Review #57 of 365
Film: Caché [R] 117 minutes
WIP: $11.25
When 1st Seen: 8 March 2006
Where Viewed: Landmark Esquire, Denver, CO
Time: 6:45 p.m.
Review Dedicated to: Franck B. from Calabasas, CA
DVD |
First things first, got to let you know that if you can get in to see the French film Caché you should, but you should be prepared. Remember how you felt when you came out of seeing The Sixth Sense? Well, you are going to feel the opposite after Caché. Ok, that’s all I can say without revealing major plot points which I am sworn not to do. I might cheat a little and say that is a good thing that Michael Haneke directed his own script—nobody but the author himself should have had to deal with directing this film. And, this makes, what, about three or four films in a row with some sort of plot issues—at least this time the subtitles were not also haunted at they were in Night Watch, so I think I caught everything. Though I know there will be some non-French-speaking people who may feel that they must have lost something in translation.
So, the film starts out with a French TV Book Review Show host named Georges Laurent (Daniel Auteuil) and his book publisher wife Anne (Juliette Binoche—not to be confused with French Canadian actress, Geneviève Bujold whom ‘Star Trek: Voyager’ fans will recall walked off the set of Voyager and was replaced, thankfully, by Kate Mulgrew who became Star Trek’s series first female captain!) receiving video surveillance tapes of their own house attached to creepy notes seemingly sketched by a child.
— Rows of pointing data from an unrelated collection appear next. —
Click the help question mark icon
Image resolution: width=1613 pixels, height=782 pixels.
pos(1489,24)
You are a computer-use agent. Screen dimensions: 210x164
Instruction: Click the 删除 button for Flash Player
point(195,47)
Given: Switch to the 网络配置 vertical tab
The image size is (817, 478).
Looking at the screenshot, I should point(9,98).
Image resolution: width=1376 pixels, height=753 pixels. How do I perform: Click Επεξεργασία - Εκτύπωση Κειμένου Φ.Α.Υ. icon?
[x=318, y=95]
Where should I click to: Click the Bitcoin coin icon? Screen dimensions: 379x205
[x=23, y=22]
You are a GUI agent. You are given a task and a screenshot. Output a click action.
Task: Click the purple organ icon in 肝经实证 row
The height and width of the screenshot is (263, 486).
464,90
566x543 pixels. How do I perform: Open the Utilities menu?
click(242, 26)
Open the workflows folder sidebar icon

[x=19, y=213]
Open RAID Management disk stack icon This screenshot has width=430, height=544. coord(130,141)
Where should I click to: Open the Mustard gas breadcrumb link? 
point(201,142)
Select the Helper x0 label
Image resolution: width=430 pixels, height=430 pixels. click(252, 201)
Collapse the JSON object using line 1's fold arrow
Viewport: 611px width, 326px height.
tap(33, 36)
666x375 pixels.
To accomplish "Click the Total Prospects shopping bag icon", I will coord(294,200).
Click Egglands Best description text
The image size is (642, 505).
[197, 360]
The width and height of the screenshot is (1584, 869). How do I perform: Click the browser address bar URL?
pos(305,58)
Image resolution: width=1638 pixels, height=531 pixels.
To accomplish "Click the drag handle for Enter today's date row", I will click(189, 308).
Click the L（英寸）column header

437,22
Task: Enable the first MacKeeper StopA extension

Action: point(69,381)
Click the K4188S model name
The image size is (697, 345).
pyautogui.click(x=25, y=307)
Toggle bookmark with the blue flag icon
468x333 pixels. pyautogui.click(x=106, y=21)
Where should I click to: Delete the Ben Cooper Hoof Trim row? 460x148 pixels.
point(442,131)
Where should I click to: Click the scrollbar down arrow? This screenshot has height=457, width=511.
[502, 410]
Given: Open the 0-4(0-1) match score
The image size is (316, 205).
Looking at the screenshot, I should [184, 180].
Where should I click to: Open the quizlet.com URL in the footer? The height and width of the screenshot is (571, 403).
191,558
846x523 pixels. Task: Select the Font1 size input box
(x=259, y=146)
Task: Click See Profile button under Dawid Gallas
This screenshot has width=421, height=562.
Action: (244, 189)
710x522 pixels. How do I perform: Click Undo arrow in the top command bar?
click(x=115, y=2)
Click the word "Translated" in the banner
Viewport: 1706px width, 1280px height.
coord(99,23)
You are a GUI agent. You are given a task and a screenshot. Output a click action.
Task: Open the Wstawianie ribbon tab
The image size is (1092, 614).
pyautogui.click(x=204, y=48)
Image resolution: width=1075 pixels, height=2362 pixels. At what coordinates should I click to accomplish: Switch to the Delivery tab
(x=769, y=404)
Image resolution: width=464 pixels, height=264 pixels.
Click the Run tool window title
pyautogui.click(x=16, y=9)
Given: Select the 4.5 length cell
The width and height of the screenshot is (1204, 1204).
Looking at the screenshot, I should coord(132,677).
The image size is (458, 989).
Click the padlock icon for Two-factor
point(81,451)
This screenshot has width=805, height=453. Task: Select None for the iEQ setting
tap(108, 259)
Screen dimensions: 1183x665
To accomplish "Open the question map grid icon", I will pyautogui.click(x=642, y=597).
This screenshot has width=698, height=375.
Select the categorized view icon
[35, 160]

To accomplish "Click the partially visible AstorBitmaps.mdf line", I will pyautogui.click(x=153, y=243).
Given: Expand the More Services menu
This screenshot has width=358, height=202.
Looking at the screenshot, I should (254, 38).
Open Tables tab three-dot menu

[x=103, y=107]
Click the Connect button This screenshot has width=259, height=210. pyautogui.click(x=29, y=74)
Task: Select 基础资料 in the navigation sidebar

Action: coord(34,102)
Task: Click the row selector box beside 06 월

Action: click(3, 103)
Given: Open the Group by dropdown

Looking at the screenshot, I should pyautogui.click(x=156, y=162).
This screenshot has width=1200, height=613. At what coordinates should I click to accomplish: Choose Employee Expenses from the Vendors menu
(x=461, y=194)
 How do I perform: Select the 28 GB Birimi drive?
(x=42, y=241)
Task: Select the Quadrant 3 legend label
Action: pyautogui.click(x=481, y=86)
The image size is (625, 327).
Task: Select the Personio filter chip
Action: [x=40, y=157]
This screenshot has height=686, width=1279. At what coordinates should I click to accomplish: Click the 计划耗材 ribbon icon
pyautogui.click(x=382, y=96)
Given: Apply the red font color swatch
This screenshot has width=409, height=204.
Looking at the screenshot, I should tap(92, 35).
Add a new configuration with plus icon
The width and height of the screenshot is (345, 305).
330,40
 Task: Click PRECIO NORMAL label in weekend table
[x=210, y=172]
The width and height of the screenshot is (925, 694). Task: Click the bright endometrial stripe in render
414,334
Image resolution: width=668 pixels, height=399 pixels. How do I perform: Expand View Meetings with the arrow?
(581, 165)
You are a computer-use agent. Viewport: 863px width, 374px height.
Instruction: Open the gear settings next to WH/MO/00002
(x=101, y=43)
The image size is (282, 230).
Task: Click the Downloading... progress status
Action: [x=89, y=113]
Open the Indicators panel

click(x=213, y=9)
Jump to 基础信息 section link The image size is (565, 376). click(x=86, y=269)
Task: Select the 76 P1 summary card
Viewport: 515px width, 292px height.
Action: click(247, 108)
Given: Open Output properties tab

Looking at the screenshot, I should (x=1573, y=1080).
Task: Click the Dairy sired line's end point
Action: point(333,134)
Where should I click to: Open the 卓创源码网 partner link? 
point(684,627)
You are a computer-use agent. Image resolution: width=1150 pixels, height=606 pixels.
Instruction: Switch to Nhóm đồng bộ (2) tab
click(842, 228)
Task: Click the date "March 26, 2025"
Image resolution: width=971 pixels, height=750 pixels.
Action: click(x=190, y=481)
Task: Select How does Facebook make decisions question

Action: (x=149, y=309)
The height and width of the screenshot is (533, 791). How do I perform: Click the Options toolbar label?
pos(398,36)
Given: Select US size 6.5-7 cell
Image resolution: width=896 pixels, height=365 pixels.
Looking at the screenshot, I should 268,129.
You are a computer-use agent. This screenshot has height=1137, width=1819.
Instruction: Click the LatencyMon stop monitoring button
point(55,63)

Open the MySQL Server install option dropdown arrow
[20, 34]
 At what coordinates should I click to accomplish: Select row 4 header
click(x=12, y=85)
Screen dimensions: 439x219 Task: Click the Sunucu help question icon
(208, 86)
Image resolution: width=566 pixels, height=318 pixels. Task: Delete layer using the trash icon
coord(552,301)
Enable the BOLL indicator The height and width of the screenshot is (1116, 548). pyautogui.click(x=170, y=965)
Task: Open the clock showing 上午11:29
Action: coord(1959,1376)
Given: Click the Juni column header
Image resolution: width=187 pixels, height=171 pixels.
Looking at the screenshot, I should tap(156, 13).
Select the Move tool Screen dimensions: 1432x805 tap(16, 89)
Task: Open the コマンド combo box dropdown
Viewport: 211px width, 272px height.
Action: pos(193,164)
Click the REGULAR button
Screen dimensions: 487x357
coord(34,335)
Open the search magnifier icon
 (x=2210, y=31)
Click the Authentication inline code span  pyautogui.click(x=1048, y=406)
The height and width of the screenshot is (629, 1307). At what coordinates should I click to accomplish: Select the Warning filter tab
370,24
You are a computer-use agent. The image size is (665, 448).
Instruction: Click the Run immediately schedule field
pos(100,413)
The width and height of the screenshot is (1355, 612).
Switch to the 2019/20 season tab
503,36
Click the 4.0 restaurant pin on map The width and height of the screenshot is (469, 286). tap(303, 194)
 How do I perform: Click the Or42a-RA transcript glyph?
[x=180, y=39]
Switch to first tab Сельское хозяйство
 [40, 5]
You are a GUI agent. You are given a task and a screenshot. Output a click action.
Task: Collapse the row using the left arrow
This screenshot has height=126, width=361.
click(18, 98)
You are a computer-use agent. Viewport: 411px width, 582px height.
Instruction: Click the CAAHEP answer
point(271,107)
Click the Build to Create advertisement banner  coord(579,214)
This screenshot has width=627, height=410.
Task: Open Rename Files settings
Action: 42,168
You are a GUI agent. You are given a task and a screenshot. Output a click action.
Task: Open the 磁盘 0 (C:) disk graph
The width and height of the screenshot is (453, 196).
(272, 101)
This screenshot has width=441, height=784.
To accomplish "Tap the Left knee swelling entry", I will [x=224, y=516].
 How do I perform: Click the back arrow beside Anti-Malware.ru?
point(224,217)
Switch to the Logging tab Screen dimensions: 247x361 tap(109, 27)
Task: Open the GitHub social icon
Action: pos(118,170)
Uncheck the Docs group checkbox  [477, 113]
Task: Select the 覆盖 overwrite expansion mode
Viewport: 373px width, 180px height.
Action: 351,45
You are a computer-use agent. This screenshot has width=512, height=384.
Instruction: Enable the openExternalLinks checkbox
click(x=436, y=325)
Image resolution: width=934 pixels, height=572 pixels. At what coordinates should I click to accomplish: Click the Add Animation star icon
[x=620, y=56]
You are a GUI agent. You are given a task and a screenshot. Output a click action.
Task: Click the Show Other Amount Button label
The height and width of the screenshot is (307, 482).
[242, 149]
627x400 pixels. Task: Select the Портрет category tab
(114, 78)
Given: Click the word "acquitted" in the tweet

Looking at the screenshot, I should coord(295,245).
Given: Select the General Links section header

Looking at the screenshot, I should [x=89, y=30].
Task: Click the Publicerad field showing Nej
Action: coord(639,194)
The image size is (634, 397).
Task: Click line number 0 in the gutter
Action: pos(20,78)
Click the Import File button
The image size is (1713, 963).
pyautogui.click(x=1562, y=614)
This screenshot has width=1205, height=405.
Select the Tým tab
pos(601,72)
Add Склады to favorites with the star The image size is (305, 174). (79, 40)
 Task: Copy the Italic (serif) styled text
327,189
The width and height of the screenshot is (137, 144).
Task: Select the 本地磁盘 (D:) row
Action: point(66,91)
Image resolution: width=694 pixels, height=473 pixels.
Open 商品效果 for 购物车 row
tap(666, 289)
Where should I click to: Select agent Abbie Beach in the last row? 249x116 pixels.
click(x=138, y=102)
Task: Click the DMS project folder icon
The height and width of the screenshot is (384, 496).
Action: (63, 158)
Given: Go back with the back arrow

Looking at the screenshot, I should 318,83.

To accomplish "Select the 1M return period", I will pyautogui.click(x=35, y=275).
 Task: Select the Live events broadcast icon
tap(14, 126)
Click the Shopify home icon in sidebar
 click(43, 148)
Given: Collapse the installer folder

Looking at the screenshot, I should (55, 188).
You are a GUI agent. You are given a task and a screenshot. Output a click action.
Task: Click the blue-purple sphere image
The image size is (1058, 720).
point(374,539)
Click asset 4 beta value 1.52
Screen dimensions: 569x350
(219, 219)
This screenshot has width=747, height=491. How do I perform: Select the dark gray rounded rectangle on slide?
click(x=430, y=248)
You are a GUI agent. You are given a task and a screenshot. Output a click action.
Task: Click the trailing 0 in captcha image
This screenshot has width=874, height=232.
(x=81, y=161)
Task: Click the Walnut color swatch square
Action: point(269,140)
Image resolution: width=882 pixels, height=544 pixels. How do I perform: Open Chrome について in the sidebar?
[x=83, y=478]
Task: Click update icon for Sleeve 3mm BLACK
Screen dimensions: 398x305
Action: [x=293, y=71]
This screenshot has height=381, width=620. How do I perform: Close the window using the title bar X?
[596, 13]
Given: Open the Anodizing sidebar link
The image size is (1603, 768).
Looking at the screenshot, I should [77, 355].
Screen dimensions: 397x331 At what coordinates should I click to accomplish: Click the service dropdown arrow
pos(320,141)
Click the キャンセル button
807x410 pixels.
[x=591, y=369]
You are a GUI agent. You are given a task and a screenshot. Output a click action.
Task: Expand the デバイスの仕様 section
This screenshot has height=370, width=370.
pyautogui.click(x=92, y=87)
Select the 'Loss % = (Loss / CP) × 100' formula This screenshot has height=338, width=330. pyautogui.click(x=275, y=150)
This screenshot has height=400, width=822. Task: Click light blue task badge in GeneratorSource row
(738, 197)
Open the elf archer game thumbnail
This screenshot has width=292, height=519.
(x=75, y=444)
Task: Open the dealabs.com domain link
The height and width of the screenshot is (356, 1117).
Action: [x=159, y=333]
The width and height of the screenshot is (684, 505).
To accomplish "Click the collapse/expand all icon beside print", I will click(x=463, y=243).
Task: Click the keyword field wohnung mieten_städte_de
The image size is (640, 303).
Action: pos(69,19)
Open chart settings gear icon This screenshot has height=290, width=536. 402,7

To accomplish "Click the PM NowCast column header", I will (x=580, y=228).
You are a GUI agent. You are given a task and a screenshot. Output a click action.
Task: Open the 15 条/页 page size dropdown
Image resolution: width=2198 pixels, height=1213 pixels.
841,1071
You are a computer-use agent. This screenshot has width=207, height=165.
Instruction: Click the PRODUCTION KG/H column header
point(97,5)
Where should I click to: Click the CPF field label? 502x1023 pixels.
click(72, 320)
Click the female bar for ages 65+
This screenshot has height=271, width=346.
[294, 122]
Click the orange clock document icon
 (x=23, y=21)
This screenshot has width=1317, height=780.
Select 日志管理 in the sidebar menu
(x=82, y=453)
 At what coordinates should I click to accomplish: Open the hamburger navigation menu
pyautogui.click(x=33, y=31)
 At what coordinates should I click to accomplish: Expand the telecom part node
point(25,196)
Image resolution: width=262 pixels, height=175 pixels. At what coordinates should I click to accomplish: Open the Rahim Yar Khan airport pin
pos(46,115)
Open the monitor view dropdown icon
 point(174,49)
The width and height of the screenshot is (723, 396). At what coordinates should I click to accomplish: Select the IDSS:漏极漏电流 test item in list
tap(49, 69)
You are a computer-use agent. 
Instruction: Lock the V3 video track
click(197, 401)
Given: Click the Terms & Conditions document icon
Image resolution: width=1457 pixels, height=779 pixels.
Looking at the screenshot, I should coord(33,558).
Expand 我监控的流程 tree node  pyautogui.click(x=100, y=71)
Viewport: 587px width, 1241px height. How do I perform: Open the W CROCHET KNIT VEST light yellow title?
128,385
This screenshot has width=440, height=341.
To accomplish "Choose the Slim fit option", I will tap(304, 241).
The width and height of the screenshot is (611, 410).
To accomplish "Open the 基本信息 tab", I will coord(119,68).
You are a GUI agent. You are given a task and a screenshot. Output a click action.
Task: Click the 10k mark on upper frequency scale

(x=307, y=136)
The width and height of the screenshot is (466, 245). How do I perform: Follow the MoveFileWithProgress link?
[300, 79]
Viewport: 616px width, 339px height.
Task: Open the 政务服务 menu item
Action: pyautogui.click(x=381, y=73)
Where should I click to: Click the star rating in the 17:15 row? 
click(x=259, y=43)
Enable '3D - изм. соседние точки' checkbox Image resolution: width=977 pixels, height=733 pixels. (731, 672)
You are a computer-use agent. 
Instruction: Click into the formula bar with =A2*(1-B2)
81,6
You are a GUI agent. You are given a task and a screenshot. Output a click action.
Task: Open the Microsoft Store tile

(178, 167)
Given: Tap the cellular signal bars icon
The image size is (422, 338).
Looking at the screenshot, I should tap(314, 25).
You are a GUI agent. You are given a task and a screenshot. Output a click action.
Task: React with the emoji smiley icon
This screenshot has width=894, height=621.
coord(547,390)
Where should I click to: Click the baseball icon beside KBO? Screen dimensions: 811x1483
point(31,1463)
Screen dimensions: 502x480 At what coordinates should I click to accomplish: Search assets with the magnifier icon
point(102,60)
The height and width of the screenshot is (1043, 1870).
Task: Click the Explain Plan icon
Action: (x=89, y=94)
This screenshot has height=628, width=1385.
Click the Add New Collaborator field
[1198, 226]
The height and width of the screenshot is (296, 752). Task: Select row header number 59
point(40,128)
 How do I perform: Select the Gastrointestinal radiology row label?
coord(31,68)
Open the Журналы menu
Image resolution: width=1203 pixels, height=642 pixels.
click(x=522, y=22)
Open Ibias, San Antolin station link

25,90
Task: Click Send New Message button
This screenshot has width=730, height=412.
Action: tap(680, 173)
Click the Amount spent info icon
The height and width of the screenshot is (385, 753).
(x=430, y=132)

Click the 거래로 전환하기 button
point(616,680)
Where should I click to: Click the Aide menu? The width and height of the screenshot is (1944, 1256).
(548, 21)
The police are no help and neither are their friends. Things really start to get interesting, however, when Georges’s conscience starts to get the better of him and he begins to dream about and remember some of his childhood actions against a young Algerian boy named Majid who his parents had agreed to adopt after his parents were mysteriously killed by the French government but with whom Georges does not wish to share any familial attention. So, between not getting any help from the police, his mother, nor his friends, a son that has real authority issues, and an endless supply of tapes, cards and harassing phone calls, and George’s increasingly guilty feelings about his past, this family has a lot with which to contend.
The plot is thoroughly engrossing, the acting sufficient, and the filming bore some minor comparisons to that of Alfred Hitchcock, in fact, I thought I was watching an update of Rear Window for the first five minutes of the film. I really wanted to get to the bottom of what was going on—the film is captivating and very intriguing. It drew me right in and held me through the closing credits. I have a feeling that people are going to spend decades dissecting this film. There is as much here as in a few episodes of LOST (the hit ABC show which is, in my opinion, a must-see show). And, there are some striking similarities between LOST and this film. After I publish, I am going to enjoy reading what people are saying about this film and what they have come up with as answers to some of the bedeviling mysteries such as why does Georges and Anne’s son, Pierrot (Lester Makedonsky) so loathe and disrespect his mother? Lester Makedonsky is a good little actor, by the way. In any case, Caché is a very good movie with a very frustrating ending due to the lack of tidy closure we have grown to expect. It is quite possible that Caché is supposed to be like the Japanese poem of which Sayuri speaks in Memoirs of a Geisha where the poet carves the words in stone and then scratches them out so no one will ever be able to read it and discover its true meaning.